Sen. Tonya Anderson State Rep. Vernon Jones
Rockdale County’s three-member Board of Commissioners (BOC) will not expand to five members—at least not immediately. Senate Bill 264, sponsored by former Sen. Rick Jeffares, died in the House of Representatives before a final vote on March 29, the last day of the Legislative Session. As a result, there will be no voter referendum when the general election is held in November.
Rockdale’s BOC currently has two commissioners and a chairman, all of whom are elected at large and all of whom are Democrats. The legislation had called for four commission seats elected by districts, and one seat—the chairman’s position—to be elected at-large.
Jeffares, a Republican who resigned as senator to run for lieutenant governor, introduced the bill in 2017 as a general bill, which would have avoided local delegation scrutiny. Republican Brian Strickland, who was elected in a special election on Jan. 9, 2018 to fill Jeffares’ seat, carried the bill during this year’s Legislative Session but worked to revise the bill to require a voter referendum.

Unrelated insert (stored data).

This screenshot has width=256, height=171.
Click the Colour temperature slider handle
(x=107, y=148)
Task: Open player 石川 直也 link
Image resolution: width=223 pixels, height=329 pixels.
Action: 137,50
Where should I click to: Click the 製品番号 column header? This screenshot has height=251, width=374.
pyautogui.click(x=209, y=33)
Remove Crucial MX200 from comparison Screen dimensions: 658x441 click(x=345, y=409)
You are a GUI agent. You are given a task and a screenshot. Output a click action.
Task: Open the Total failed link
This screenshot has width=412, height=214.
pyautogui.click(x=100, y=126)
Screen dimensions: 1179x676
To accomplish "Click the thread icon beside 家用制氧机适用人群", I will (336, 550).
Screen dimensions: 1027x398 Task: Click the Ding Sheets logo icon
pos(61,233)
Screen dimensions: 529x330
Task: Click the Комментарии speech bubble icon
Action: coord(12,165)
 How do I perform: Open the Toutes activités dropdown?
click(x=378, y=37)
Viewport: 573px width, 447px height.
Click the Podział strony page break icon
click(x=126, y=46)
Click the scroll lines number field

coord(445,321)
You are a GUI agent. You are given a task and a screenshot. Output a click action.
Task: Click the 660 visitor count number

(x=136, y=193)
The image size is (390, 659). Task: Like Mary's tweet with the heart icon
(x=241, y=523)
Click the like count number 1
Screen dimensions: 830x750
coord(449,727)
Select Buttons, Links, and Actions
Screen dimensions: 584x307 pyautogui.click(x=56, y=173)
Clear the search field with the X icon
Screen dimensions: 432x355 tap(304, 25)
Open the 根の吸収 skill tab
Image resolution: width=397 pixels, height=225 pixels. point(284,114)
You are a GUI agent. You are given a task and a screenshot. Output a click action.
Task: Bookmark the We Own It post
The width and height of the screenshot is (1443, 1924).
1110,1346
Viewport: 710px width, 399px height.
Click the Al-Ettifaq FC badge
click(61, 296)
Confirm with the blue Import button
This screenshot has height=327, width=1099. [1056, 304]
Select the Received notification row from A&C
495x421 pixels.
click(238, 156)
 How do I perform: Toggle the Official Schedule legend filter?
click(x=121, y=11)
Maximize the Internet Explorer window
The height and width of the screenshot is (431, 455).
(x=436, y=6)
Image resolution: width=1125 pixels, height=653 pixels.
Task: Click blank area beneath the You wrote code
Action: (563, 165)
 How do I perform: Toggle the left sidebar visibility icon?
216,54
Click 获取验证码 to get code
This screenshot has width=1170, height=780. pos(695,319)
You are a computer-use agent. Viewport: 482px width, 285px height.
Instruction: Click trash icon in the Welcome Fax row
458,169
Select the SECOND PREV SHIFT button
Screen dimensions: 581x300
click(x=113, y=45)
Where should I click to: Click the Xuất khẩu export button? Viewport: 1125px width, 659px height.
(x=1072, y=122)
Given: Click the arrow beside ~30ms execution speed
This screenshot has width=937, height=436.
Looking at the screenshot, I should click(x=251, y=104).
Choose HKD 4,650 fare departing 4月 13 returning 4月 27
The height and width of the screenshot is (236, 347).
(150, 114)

State Rep. Vernon Jones, a Democrat who represents District 91 and chairs Rockdale’s House delegation, criticized Sen. Tonya Anderson, a Democrat who chairs Rockdale’s Senate Delegation, for working with Strickland to dismantle the county’s three-member board of commissioners.
“I’m disappointed that Sen. Tonya Anderson who represents District 43 would ignore the will of the people in an attempt to throw out the current Rockdale charter in order to curry favors from Republicans,” said Jones. “I’m also disappointed that she would ignore the voters of Rockdale County in her attempt to allow the outgoing governor to appoint a new state court judge, instead of the people electing a judge of their choice.
“It is sad that during the 50th anniversary of Dr. MLK’s assassination that we still have agent provocateurs carrying other folks’ water in the middle of the night.”
Anderson said Jones’ blame concerning the proposed bill to expand the BOC from three seats to five is misplaced.
“I’m not sure what he means because what I actually did is agreed to make the bill a referendum. By making it a referendum, it allows the voters to decide if they wanted three seats or five. It could have gone through as a general bill and they wouldn’t have had that opportunity to decide,” said Anderson.
Anderson said she had no control over the amendment Strickland made to the state court judgeship bill.
She said she vote Jones’ bill to give voters the power to elect a judge of their choosing rather than the governor making the appointment.